Why All the Secrecy?
“NOTHING is so burdensome as a secret.” Or at least so claims a French proverb. Could this explain why we feel good when we know a secret but sometimes frustrated when we cannot talk about it? Yet, over the centuries many people have welcomed secrecy, joining themselves together into secret groups in pursuit of a common goal.
Among the earliest of these secret societies were the mystery cults found in Egypt, Greece, and Rome. Later some of these groups wandered from their religious background and took on political, economic, or social overtones. For example, when guilds were formed in medieval Europe, their members resorted to secrecy primarily for economic self-protection.
Secret groups in modern times have often been formed for quite honorable reasons, possibly for “social and benevolent purposes,” according to the Encyclopædia Britannica, and “to carry out charitable and educational programs.” Some fraternal organizations, youth clubs, social clubs, and other groups are also secret, or at least semisecret. Generally, these groups are innocent, their members simply finding secrecy exciting. Secret rites of initiation have strong emotional appeal and strengthen the bonds of camaraderie and unity. Members gain the feeling of belonging and a sense of purpose. Secret societies of this kind usually are no threat to nonmembers. Outsiders are none the worse off for not knowing the secrets.
When Secrecy Signals Danger
Not all secret groups are secret to the same degree. But those that have “secrets within secrets,” as the Encyclopædia Britannica expresses it, pose a particular danger. It explains that “by the use of special names, ordeals or revelations,” members of the top ranks manage to “set themselves apart,” thereby stimulating “the lower ranks to the effort necessary to reach the exalted degrees.” The danger inherent in such groups is obvious. Those in the lower echelons may be completely unaware of the real objectives of the organization, not having as yet progressed to that level of revelation. It is easy to become involved in a group whose goals and methods of achieving them are only partially recognized and, indeed, perhaps not even fully shared. But the person who has been initiated into such a group may later find it difficult to free himself; he is, as it were, bound by chains of secrecy.
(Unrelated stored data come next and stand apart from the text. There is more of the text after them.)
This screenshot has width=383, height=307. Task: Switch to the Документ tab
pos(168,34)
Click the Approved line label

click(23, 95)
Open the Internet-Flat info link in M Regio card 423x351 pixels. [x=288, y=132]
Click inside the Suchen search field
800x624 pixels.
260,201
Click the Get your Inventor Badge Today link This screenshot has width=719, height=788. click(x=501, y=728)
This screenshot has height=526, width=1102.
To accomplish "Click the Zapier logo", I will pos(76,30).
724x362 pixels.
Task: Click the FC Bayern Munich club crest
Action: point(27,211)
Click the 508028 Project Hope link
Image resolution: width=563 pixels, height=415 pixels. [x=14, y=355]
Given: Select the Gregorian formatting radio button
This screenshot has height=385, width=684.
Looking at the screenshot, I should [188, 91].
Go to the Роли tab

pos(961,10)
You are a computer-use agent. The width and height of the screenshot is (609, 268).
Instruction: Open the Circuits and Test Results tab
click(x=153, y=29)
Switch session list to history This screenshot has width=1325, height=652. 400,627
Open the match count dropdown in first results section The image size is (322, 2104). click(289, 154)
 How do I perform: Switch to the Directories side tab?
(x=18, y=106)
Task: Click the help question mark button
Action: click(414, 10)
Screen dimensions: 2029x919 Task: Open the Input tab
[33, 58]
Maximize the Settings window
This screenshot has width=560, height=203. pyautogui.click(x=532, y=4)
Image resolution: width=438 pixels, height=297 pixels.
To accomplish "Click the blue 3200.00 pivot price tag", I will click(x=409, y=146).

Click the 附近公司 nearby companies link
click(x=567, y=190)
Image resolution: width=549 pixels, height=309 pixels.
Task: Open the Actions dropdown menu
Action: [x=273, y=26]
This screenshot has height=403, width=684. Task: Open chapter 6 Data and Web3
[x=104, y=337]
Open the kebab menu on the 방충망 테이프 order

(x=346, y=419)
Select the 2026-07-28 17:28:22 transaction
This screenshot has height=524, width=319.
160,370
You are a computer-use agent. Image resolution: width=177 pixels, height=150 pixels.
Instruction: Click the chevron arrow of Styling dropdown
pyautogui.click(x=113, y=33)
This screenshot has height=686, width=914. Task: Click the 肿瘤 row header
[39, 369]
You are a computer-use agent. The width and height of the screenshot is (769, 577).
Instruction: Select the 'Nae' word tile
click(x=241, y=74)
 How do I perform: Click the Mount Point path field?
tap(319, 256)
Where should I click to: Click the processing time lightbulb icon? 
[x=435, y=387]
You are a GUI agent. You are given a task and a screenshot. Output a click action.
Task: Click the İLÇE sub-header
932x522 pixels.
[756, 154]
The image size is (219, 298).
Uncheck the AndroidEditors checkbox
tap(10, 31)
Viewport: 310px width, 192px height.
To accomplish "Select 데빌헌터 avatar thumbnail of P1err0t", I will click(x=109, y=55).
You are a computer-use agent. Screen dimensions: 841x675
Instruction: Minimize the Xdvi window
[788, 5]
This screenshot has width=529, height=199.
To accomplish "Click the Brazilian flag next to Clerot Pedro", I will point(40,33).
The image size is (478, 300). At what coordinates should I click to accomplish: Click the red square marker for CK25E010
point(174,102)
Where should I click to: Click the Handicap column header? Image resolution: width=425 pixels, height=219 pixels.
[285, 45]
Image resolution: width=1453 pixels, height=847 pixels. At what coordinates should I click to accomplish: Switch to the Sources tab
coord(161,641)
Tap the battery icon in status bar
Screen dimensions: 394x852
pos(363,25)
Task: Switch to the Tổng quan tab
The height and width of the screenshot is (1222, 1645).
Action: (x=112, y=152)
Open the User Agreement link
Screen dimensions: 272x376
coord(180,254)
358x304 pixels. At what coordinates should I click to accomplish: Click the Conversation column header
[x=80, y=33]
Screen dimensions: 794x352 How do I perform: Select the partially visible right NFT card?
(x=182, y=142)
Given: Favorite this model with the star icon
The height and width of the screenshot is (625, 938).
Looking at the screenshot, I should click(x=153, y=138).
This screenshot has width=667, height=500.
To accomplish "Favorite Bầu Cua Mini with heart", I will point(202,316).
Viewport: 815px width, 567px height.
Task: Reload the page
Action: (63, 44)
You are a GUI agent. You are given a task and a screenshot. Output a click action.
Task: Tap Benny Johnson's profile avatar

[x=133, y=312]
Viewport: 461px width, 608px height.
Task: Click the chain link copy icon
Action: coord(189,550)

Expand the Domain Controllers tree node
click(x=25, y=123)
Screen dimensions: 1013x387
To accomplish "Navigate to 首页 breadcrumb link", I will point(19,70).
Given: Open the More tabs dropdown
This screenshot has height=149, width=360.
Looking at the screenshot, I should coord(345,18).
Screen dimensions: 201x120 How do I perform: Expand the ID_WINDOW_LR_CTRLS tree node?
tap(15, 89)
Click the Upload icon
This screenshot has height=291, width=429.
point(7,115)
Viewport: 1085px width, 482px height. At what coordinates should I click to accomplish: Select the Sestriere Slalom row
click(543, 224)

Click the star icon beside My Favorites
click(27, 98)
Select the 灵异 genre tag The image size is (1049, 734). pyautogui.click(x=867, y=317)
Secrecy signals even greater danger, however, when a group pursues illegal or criminal goals and therefore tries to hide its very existence. Or if its existence and general aims are known, it may try to keep its membership and its short-term plans secret. This is true of highly motivated terrorist groups that periodically shock the world with their terrorist attacks.
Yes, secrecy can be dangerous, both for individuals and for society as a whole. Think of the secret teenage gangs that violently prey upon innocent victims, criminal associations like the secretive Mafia, white supremacy groups like the Ku Klux Klan,* not to mention the many terrorist groups around the world that continue to thwart efforts to achieve world peace and security.
What Are They up to Now?
During the 1950’s, as a by-product of the Cold War, secret groups were organized in several Western European countries to serve as the basis for resistance movements should the Soviets ever try to conquer Western Europe. According to the German newsmagazine Focus, for example, “79 secret weapon depots” were set up in Austria during this period. Not all European countries were even aware of these groups. A newsmagazine realistically reported in the early 1990’s: “Still unknown are how many of these organizations are alive today and what they may have been up to lately.”
Yes, indeed. Who can really know how many secret groups may at this very moment be posing a threat greater than any of us might imagine?
This U.S. group kept some of the religious elements of earlier secret societies by using a burning cross as its symbol. In the past, it carried on nighttime raids, its members being dressed in robes and white sheets and venting their rage against blacks, Catholics, Jews, foreigners, and organized labor.